Analysis: Leads for a new product can come from many different places. Each channel is a different KPI. In this case, if you’re sending emails on the new product, you can measure data points from multiple steps in the process – opens, clicks, time on landing page – but the true KPI is someone filling out the contact form on the landing page to get info about the product. Each data point tells part of the story, but if the goal is leads, only form submissions show that intent.

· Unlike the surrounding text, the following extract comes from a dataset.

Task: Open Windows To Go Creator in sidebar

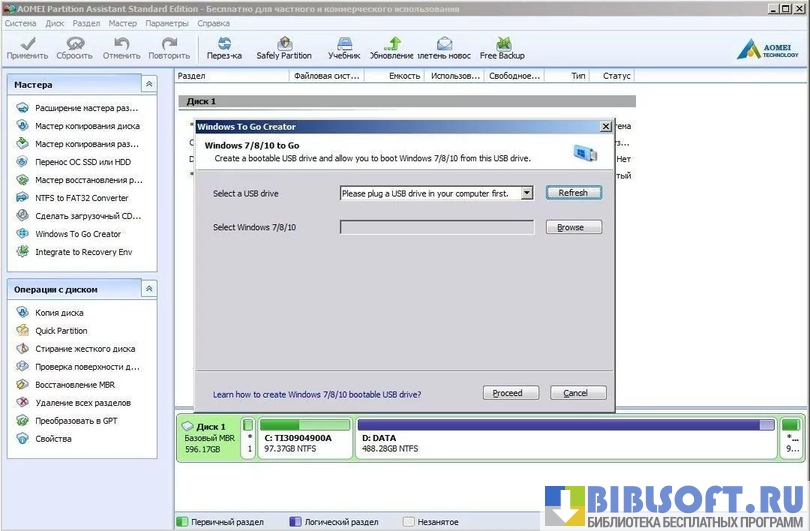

Impact on Strategy: Looking at all the data points can still be helpful for overall strategy in terms of making improvements. If you didn’t meet your form submission goal, something could be wrong with the form itself (not tracking correctly, not loading on the page), but more than likely the reason people aren’t filling out the form is before reaching the form itself. Is your contact list up to date? Is the email click rate at acceptable levels? Is the landing page user friendly? Other data points can provide more insights to help determine why your goal wasn’t met as identified by your KPI.

Next Steps

Using these data points can help you determine which aspects need improvement and which ones aren’t worth the budget so you can plan your goals and optimize your strategy. Through this process, you will maximize investment (both resources and money) and become a strategic marketing machine. This is not a one-and-done type of strategy, but rather a cyclical process to make improvements. Continued review, analysis and refinement are your friends.